Name: Anonymous 2012-05-10 1:43

Take the following two declarations "int arr[3]" and "int *ptr".

Both require different storage, but in usage both are identical. This behaviour  is known, and it is not the consistency I am talking about.

Take the following two declarations:

void funcarr(int a, int arr[3], int c)
{ printf("%d\n", &c-&a); }

void funcptr(int a, int *ptr, int c)
{ printf("%d\n", &c-&a); }

For funcarr, all three arguments are intended to be call by value. So I would expect the stack to contain
a,arr[0],arr[1],arr[2],c
but it does not. The stack contains
a,&arr[0],c

This is *NOT* consistent, and gives a false impression that the elements of arr[] will not change within the lifetime of the function.
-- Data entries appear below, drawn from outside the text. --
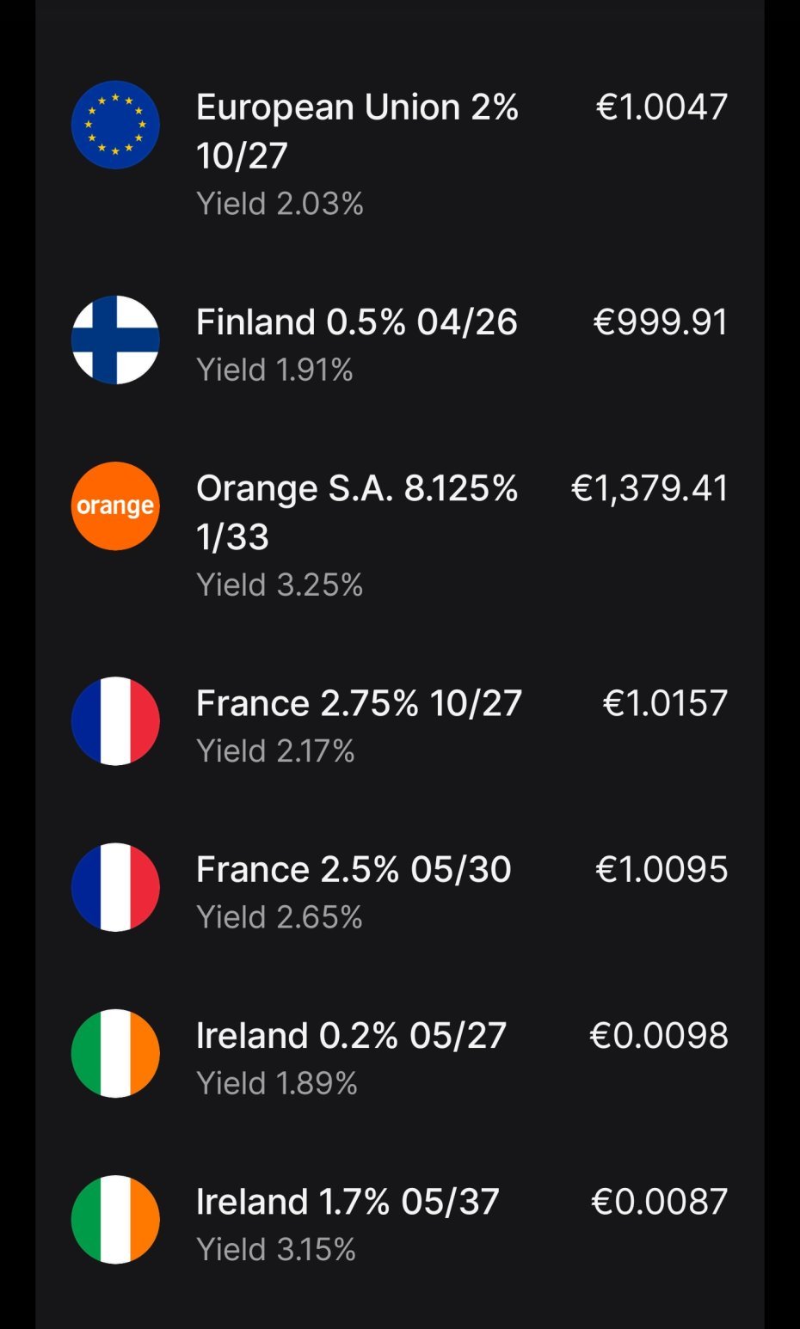
Task: Tap the €999.91 price for Finland bond
Action: pos(661,322)
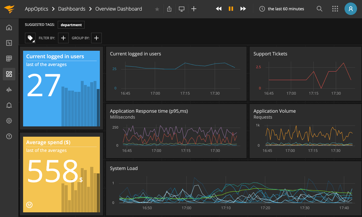362x217 pixels.
Task: Open the Metrics grid icon in sidebar
Action: tap(9, 59)
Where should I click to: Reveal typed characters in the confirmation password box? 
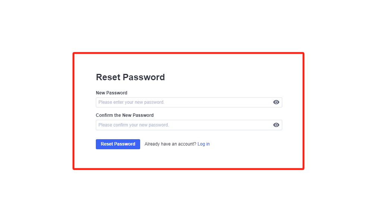point(276,125)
Who failed, so I knows whose ass to kick.

Name: Anonymous 2012-05-12 20:00

>>18
This is pretty much the correct answer, although it's due to backwards compatibility with B, not BCPL.
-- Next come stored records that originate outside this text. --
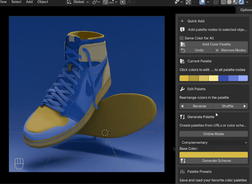Click the Add Color Palette button

[216, 44]
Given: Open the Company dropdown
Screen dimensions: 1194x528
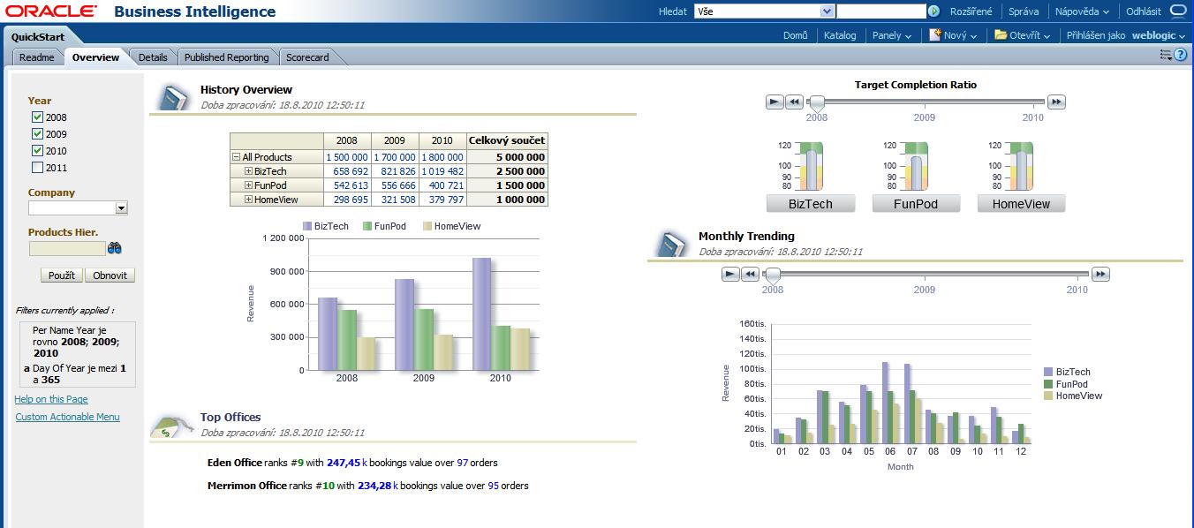Looking at the screenshot, I should point(119,207).
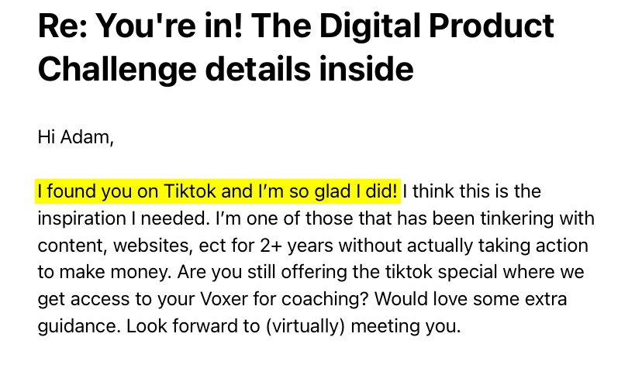Click the yellow highlighted sentence about Tiktok

pos(218,191)
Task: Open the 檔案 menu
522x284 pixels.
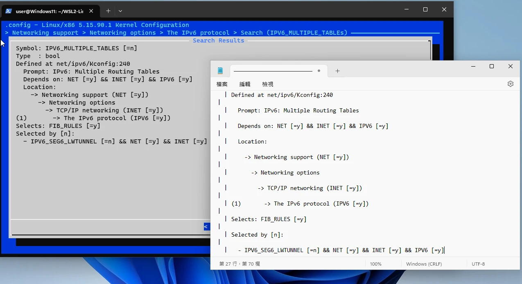Action: (222, 84)
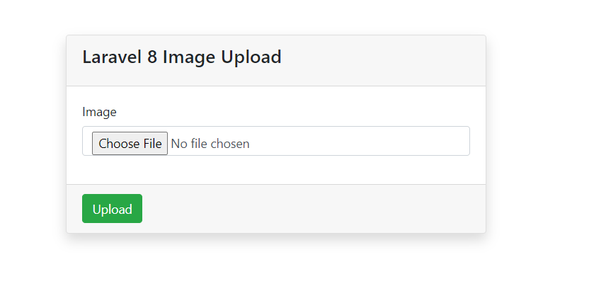
Task: Click the word "Image" in the heading
Action: (x=188, y=58)
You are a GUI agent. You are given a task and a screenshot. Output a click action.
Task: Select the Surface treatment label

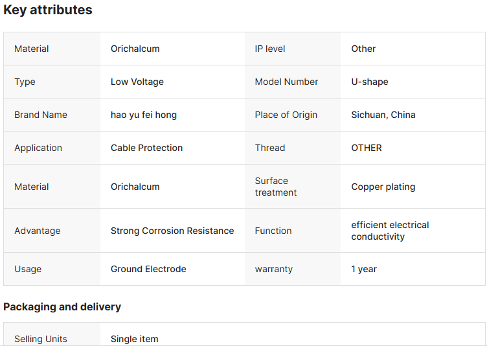[276, 187]
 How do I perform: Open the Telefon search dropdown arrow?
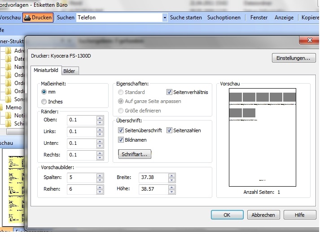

B was the predecessor to C and it didn't have record types (or any types other than ints and arrays.) When you declared an array, e.g. a[5], the compiler created space for six ints: five for the array contents, and one as a pointer to the start of the array. The identifier for an array represented a real pointer in memory. You could actually re-seat the internal storage of arrays in B:

a[5];
b[5];
b = a;


So it made sense that arrays are passed to a functions by reference, because you're not passing the array contents; you're passing the value of the array pointer itself, same as what happens when you assign to an array.

The problem is once they introduced structs, there was no obvious way to initialize the pointer to an array in a struct.

struct foo {
  a[5];
};


If this actually contains six ints, one of which is a pointer to the array, where do we set it? If I malloc() some memory and cast it to a struct foo*, that pointer doesn't get set. So they changed it: the identifier for an array when used in an expression just generates the pointer to the array on the fly. It could no longer be assigned to (because it no longer has storage), but to remain backwards compatible with the existing body of B code, it would still be passed as pointer when used as a function argument.